Observem, portanto, que em nenhum momento foi informado e/ou noticiado que o indulto a Daniel Silveira observou os regramentos e as formalidades legais. E o deputado não pode, evidentemente, ser tratado de forma diferente ou desigual dos demais condenados, que para o recebimento do perdão presidencial cumprem as regras estabelecidas pela lei infraconstitucional invocada.

Ademais, a Súmula 631 do Superior Tribunal de Justiça (STJ) diz o seguinte:  “O indulto extingue os efeitos primários da condenação (pretensão executória), mas não atinge os efeitos secundários, penais ou extrapenais”.

“[o] indulto, ato político, está previsto no art. 84, XII, da CF, e é privativo do Presidente da República. Tem por escopo extinguir os efeitos primários da condenação, isto é, a pena, de forma plena ou parcial (HC 94.425/RS, 5.ª Turma, Rel. Min. ARNALDO ESTEVES LIMA, DJe de 16/11/2009), persistindo os efeitos secundários, tais como reincidência, inclusão do nome do réu no rol dos culpados, obrigação de indenizar a vítima etc.” (HC 368.650/SP, j. 13/12/2016)

“1. Subsiste, para fins de reincidência, condenação anterior em que foi concedido o benefício do indulto, vez que esse perdão apaga apenas os efeitos executórios da condenação, mas não os secundários” (HC 186.375/MG, j. 21/06/2011)

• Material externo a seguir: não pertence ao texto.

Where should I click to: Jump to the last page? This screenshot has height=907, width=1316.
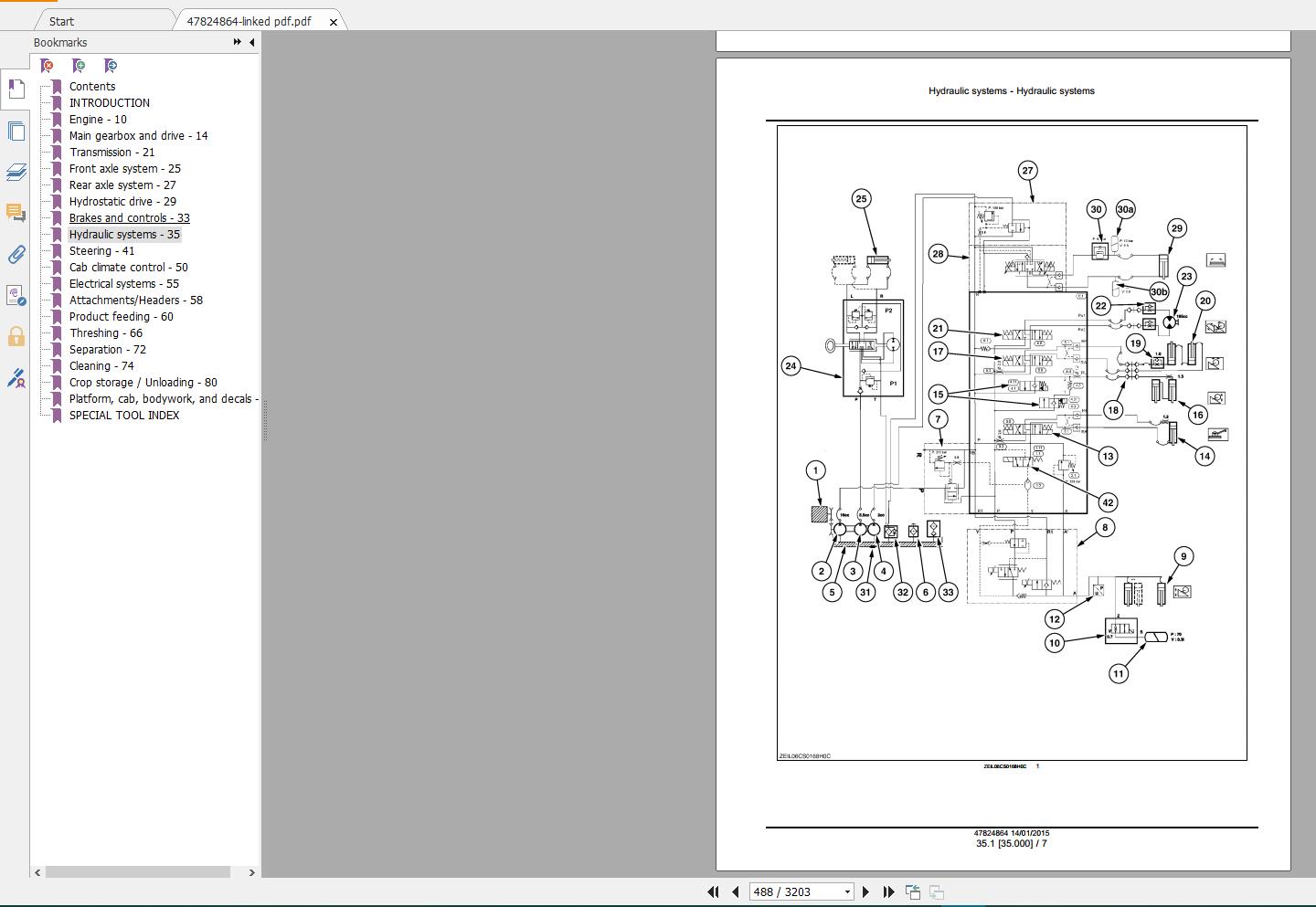click(887, 891)
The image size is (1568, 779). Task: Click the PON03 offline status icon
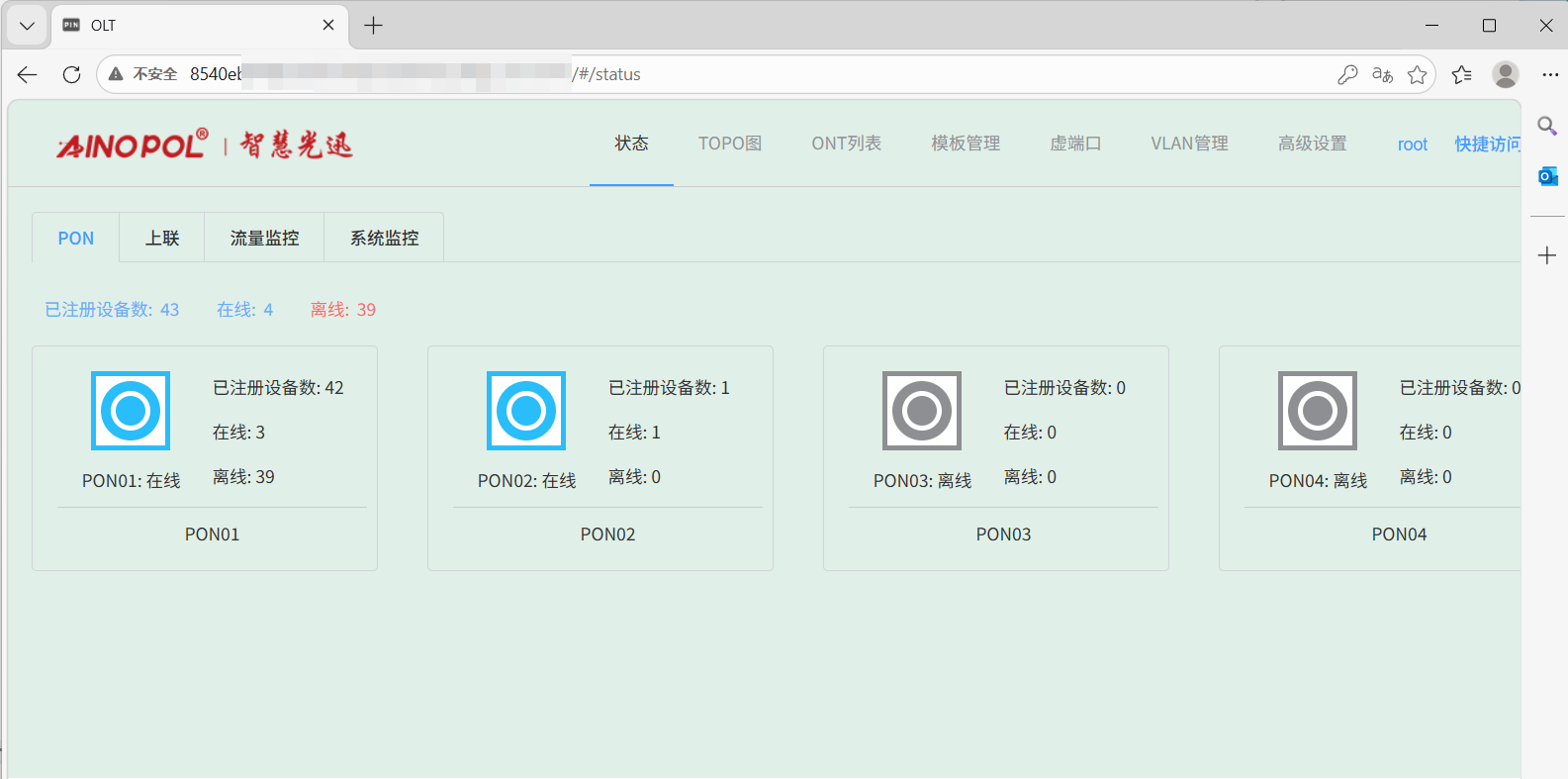[922, 411]
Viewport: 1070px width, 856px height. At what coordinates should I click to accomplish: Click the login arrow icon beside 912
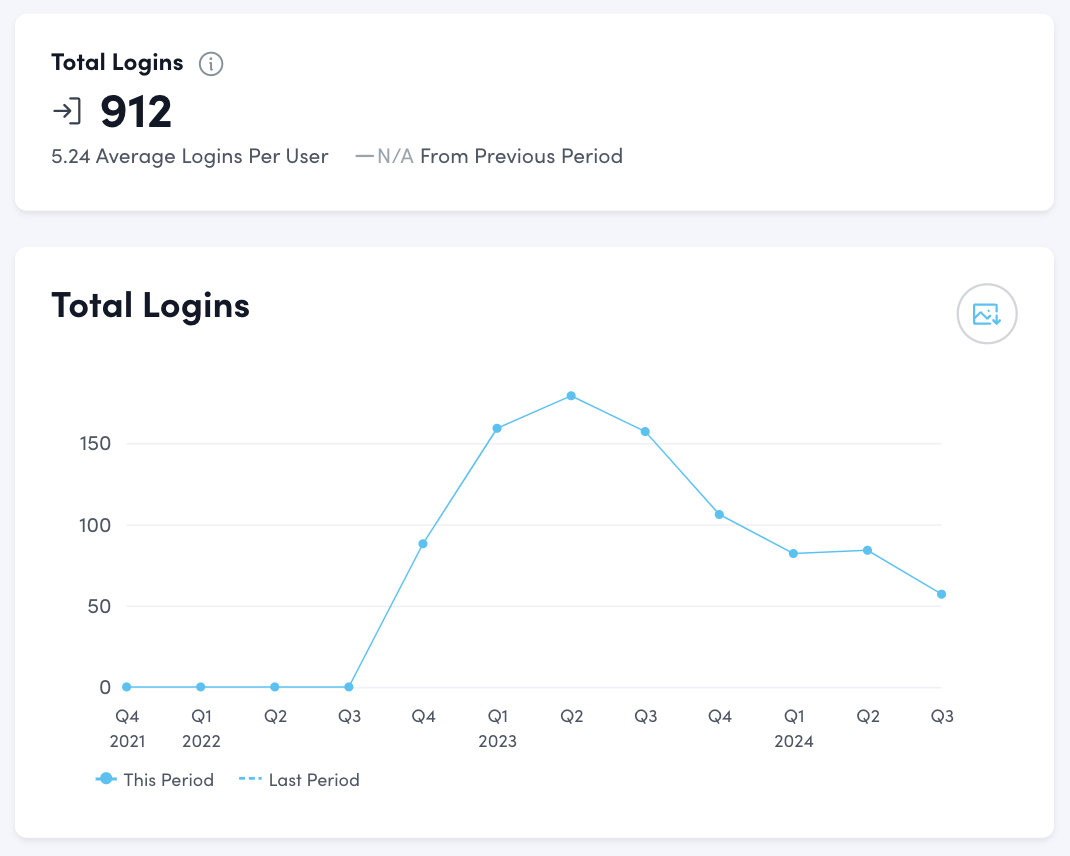[x=67, y=111]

“IV – O fato de haver sido agraciado com indulto não altera a situação do candidato, já que este benefício atinge somente a pena imposta criminalmente, só alcançando os efeitos principais da condenação, subsistindo todos os demais efeitos secundários penais e os extrapenais” (RMS 17.459/RS, j. 04/11/2004).

O deputado federal Daniel Silveira poderá, sim, ser beneficiado, mais cedo ou mais tarde, dada a prerrogativa constitucional do presidente da República. Porém, ficará inelegível. Salvo se outra for interpretação futura com mudança ou abrandamento do precedente.